In other words: Tsunoda’s useful. But “useful” is a loaded word in this sport, especially for a driver who’s already tasted a Red Bull promotion and then had it taken away. Mekies didn’t try to dress up reserve life as a happy ending.
“Of course, we wish for him that there is an opportunity that comes soon because racing drivers are meant to race,” he added.
That line matters. Not because it guarantees Tsunoda anything — it doesn’t — but because it’s rare to hear a senior Red Bull figure frame his situation as unfinished business rather than a neat, final verdict. Mekies went further, effectively putting Tsunoda’s name back into circulation by saying the quiet part out loud: the pace has been there, and Red Bull’s recent second-car performance hasn’t been good enough.
“We are conscious that we haven’t been as strong as we would have liked in the past in terms of the second-car performance at Red Bull Racing,” Mekies said. “It’s something we are taking the learnings, we are trying to improve day after day… Yuki has shown significant speed in the past and we wish for him that another opportunity comes along the way.”
That’s as close as you’ll get to an admission that the Tsunoda chapter wasn’t just about Tsunoda.
Still, none of it changes the immediate reality: Hadjar is the one in the car, and early signs suggest Red Bull has moved on — quickly.
Hadjar’s promotion came after just a single season at Racing Bulls, and he’s wasted no time making himself at home. Mekies described a driver who has treated the step like a full-scale life project, relocating to London in early January and essentially living at the factory when he isn’t travelling. The team boss painted a picture of obsessive integration: constant simulator time, deep dives with engineers, even flying back between the two Bahrain tests specifically to do more work on the sim before returning.
That’s not just box-ticking. With this generation of cars, and especially with an outfit as tightly wound as Red Bull, the speed is only half the job. The other half is earning the trust that you can steer the programme with the same clarity the lead driver does — in debriefs, in correlation, in the endless detail that decides whether an upgrade sticks or gets binned.
And in the headlines, Hadjar’s already delivered the sort of moments that buy you breathing room.

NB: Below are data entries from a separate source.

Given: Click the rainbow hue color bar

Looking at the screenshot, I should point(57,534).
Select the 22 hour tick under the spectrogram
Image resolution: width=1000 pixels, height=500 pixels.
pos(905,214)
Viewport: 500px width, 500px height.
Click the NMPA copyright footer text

He was fighting for a potential podium in Australia before an engine issue intervened. He scored his first points as a Red Bull driver in China. He finished 12th in Japan. Across all three grands prix, he’s also been inside the top 10 in qualifying — including a standout first weekend where Mekies noted a P3 in Melbourne.

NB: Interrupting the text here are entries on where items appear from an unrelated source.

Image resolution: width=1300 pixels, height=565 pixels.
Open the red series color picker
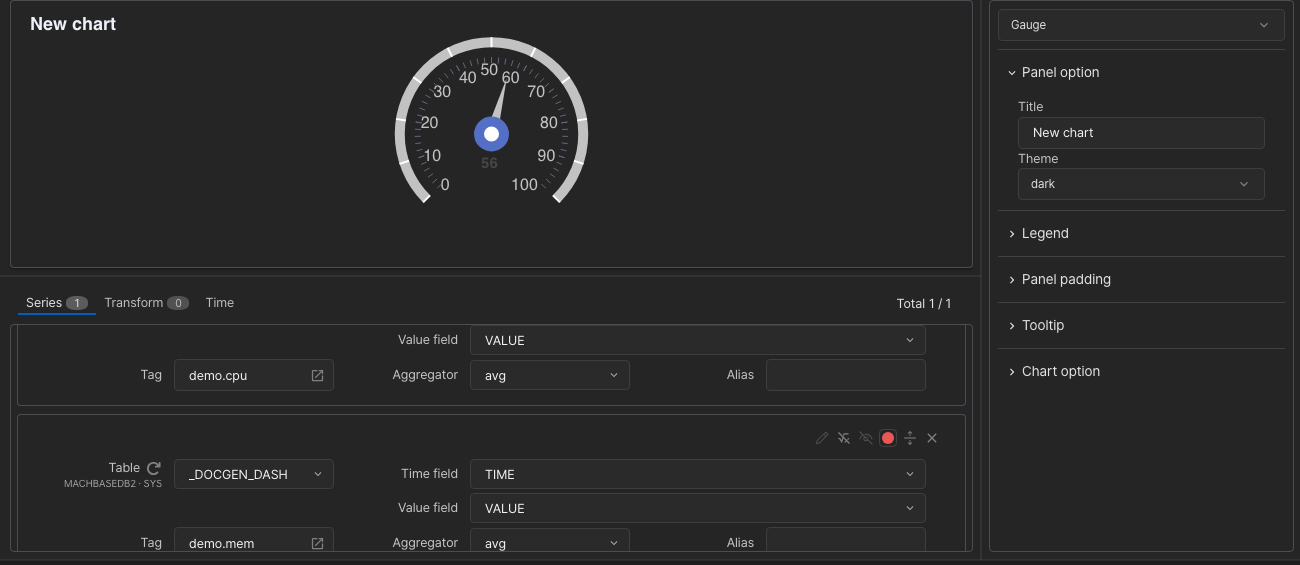[888, 438]
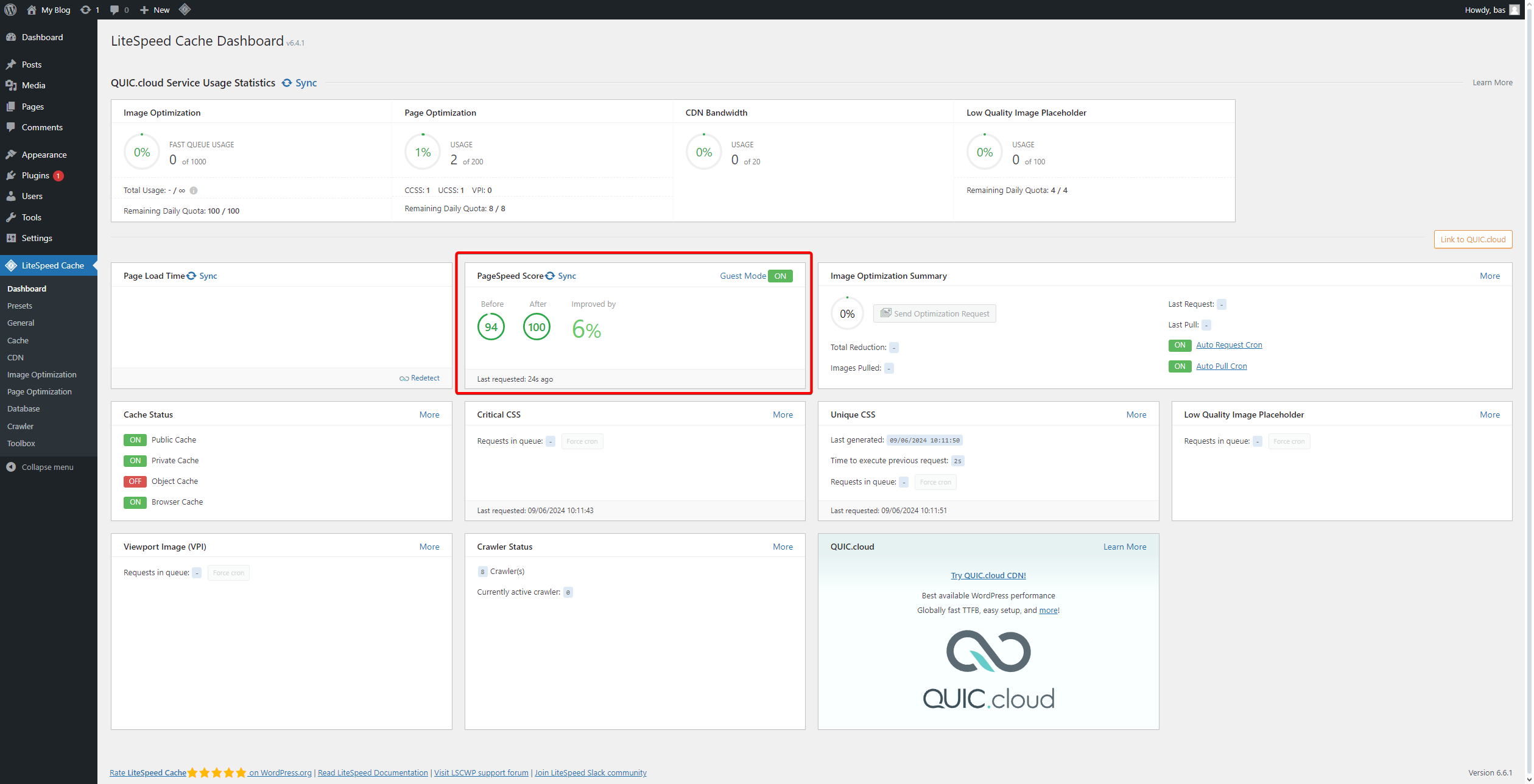
Task: Click the user avatar next to Howdy, bas
Action: (x=1514, y=10)
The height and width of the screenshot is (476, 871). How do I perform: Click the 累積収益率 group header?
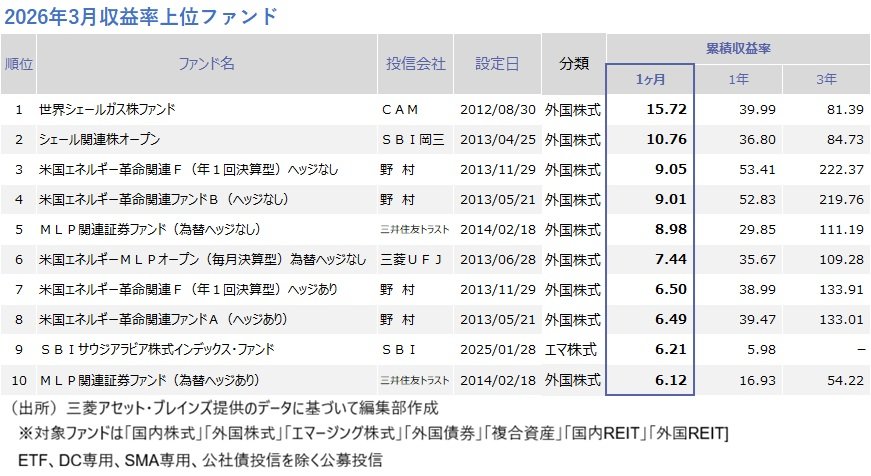pyautogui.click(x=738, y=48)
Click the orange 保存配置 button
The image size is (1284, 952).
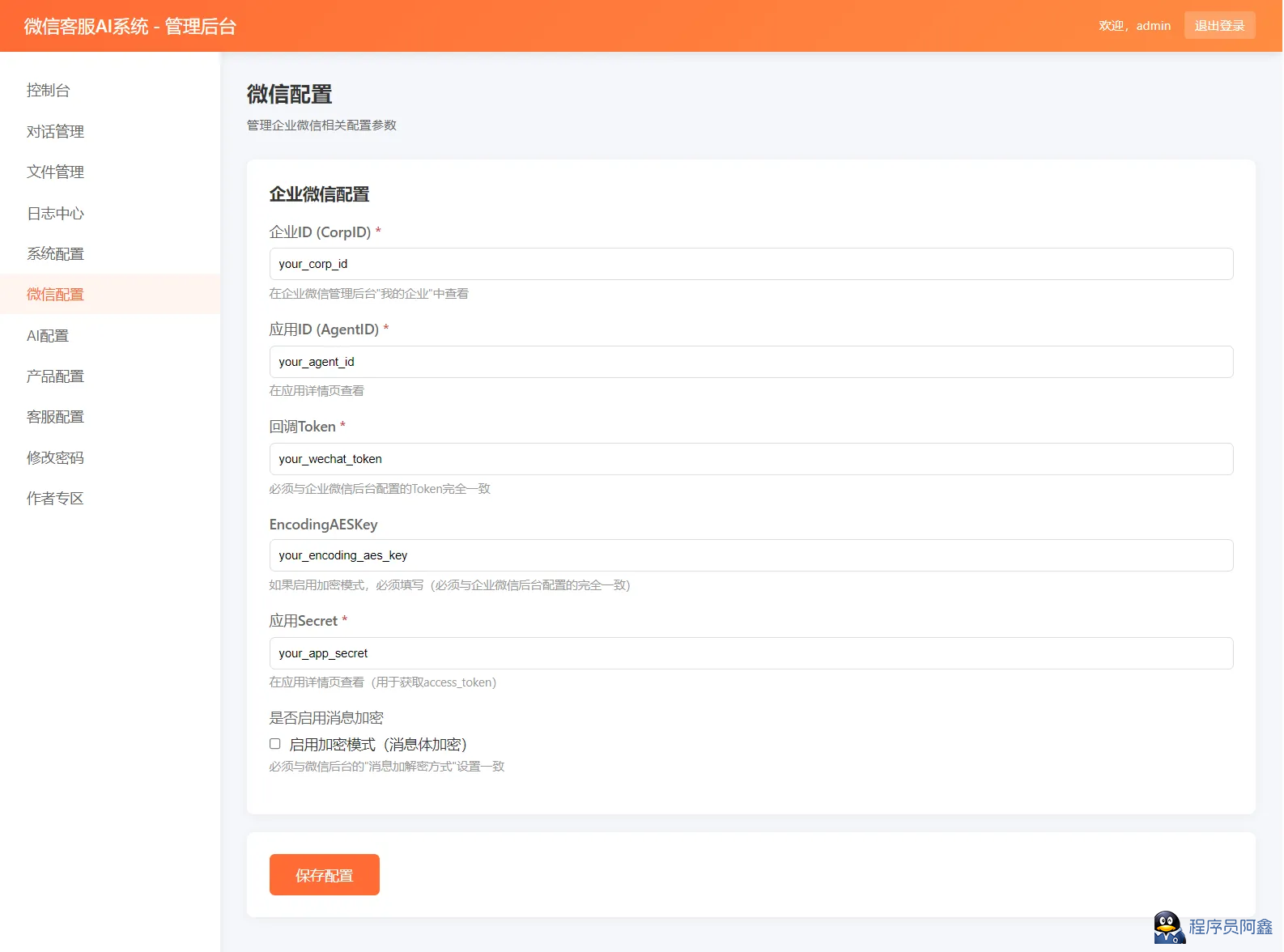pos(324,874)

Mekies’ verdict was straightforward: “Isack is in a great place right now.”
That’s the pinch point for Tsunoda. There’s no obvious crack to exploit, no “caretaker” vibe to Hadjar’s seat, no sense that Red Bull is waiting for Tsunoda to rescue them from their own decision. If anything, Mekies’ comments read like a team investing hard in the driver it’s chosen — and hoping Tsunoda lands on his feet elsewhere.
Which is why Tsunoda’s best argument for a 2026 grid return might end up being less about Red Bull and more about the wider market. Mekies didn’t promise anything, but he did something nearly as valuable in F1: he validated Tsunoda as a credible race driver in public, with enough speed to deserve “another opportunity”.

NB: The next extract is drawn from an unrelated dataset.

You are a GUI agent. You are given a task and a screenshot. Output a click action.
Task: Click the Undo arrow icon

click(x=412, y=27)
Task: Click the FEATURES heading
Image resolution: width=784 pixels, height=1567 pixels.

In this paddock, that sort of endorsement can travel. It also subtly reframes Tsunoda’s season in the Red Bull seat — not as a failed audition, but as a difficult stint in a car that demanded more than it gave, inside a team that admits it has work to do on its second-car performance.
For now, Tsunoda is stuck doing what reserve drivers do: adding value in private while watching the racing in public. But if Mekies’ message was meant to be heard beyond the Red Bull campus, it was clear enough — Tsunoda’s not being written off as a driver, just as a Red Bull race driver.
And in Formula 1, those are two very different things.